Supplied information:

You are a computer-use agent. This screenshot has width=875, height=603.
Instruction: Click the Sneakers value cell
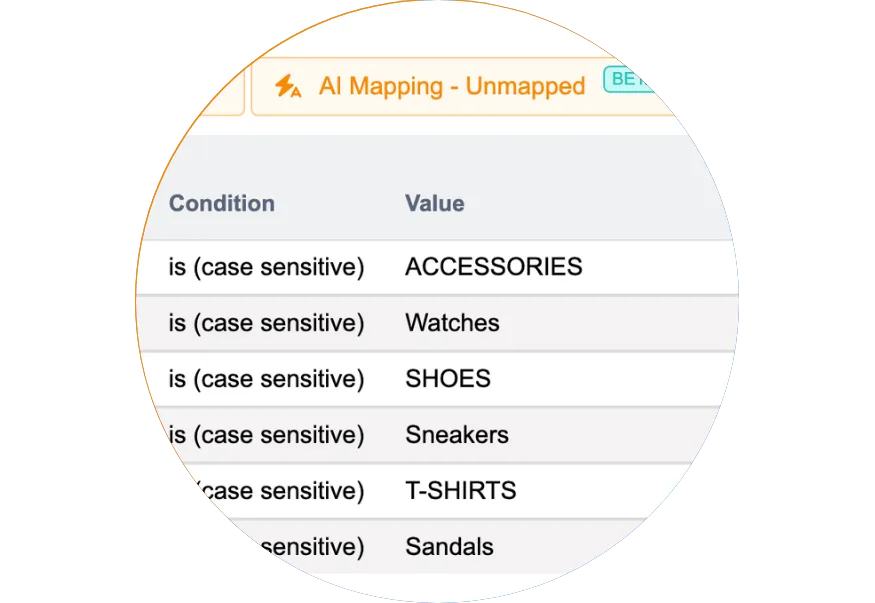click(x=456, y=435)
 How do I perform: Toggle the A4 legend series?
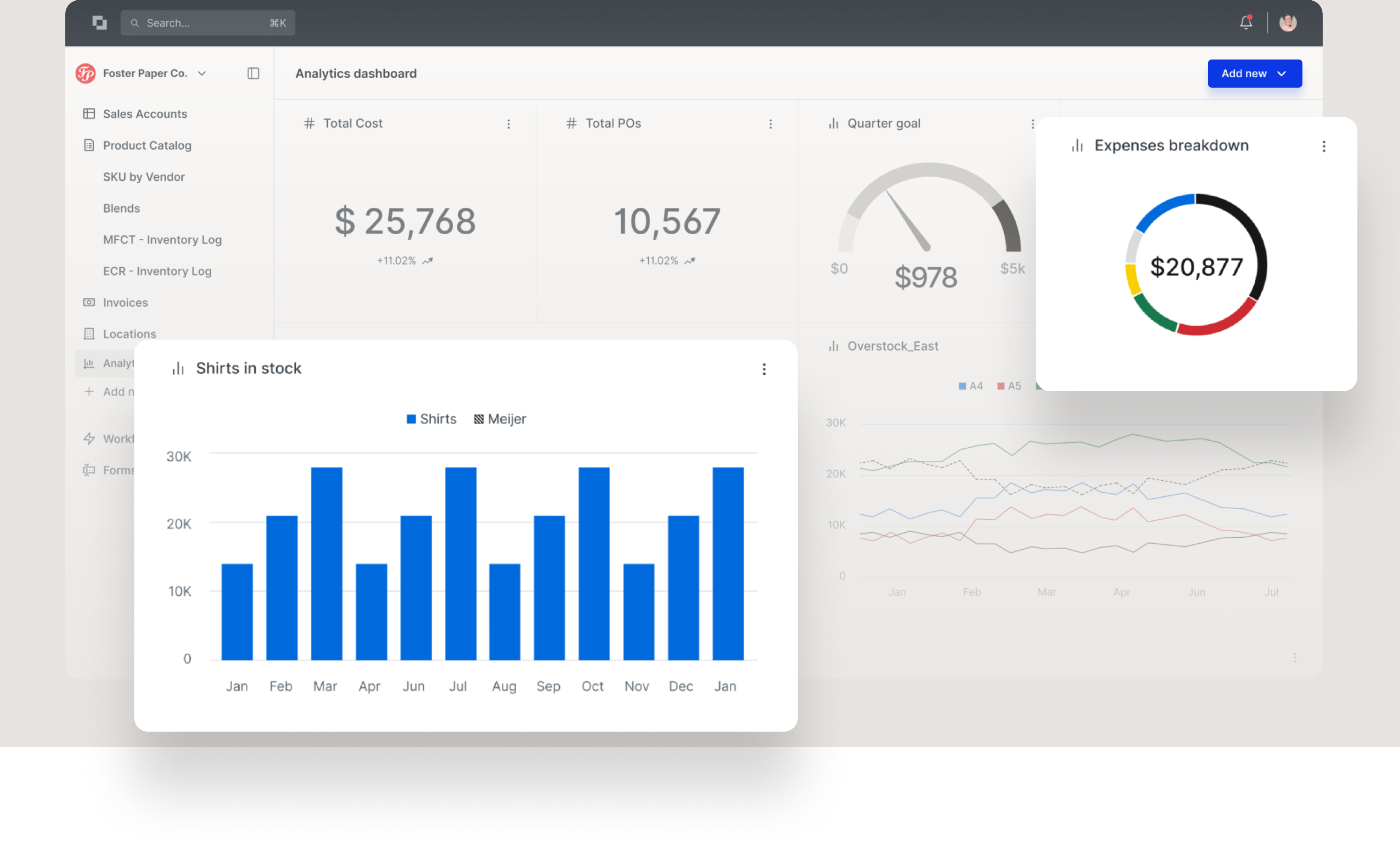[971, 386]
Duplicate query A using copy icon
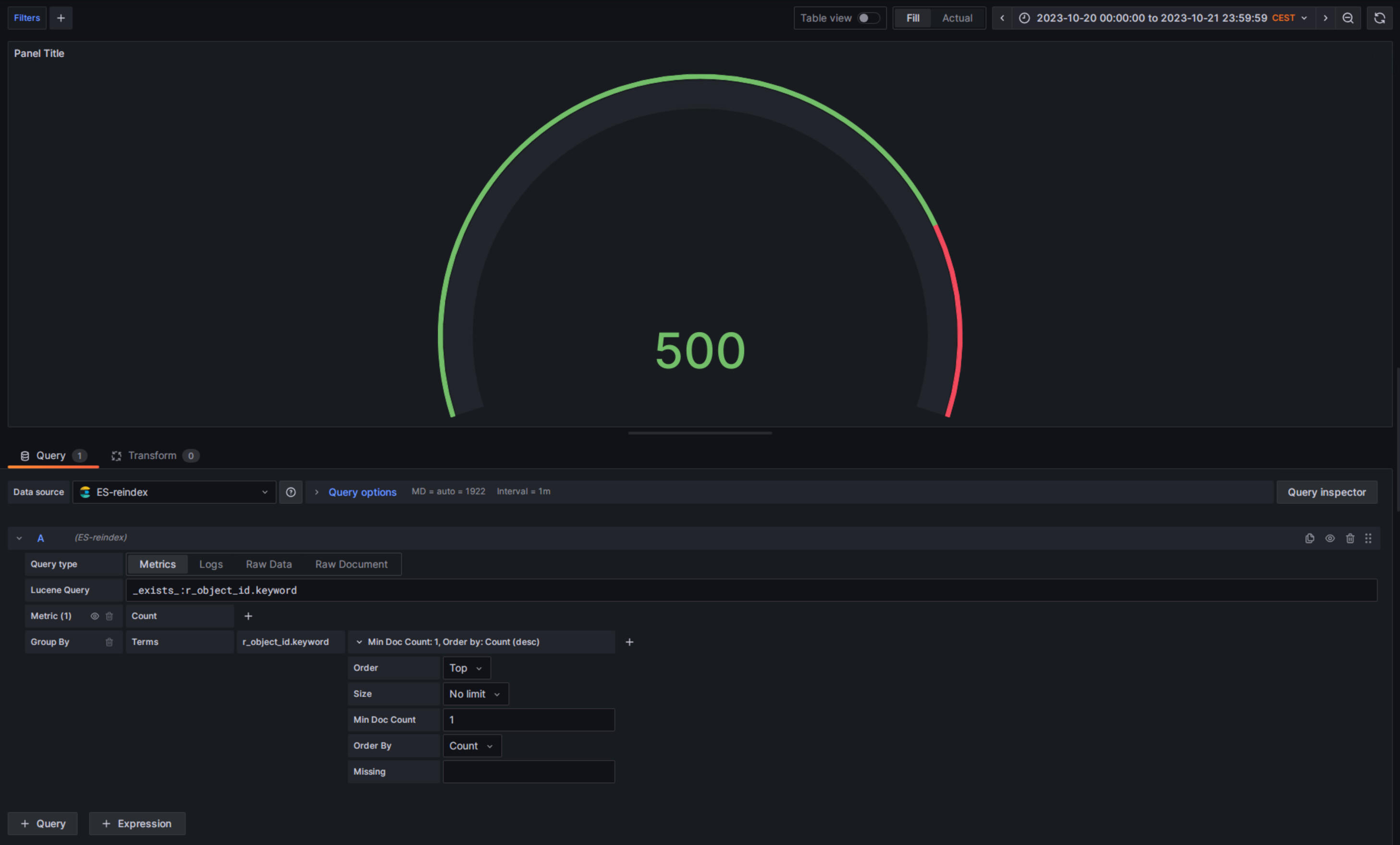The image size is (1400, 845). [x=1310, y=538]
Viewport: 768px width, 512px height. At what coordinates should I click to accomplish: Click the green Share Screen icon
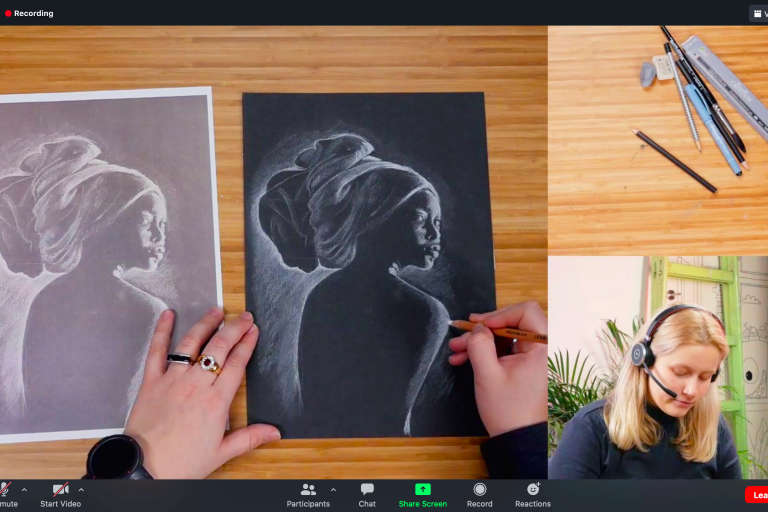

Exercise aim: Please retype every one of the entries above word for word, leaving the pictures out.

Correct answer:
You are a computer-use agent. This screenshot has width=875, height=603.
Instruction: Click the Sneakers value cell
click(x=456, y=435)
 How do I perform: Toggle the A4 legend series?
[971, 386]
Duplicate query A using copy icon
The image size is (1400, 845). [x=1310, y=538]
Viewport: 768px width, 512px height. At what coordinates should I click to accomplish: Click the green Share Screen icon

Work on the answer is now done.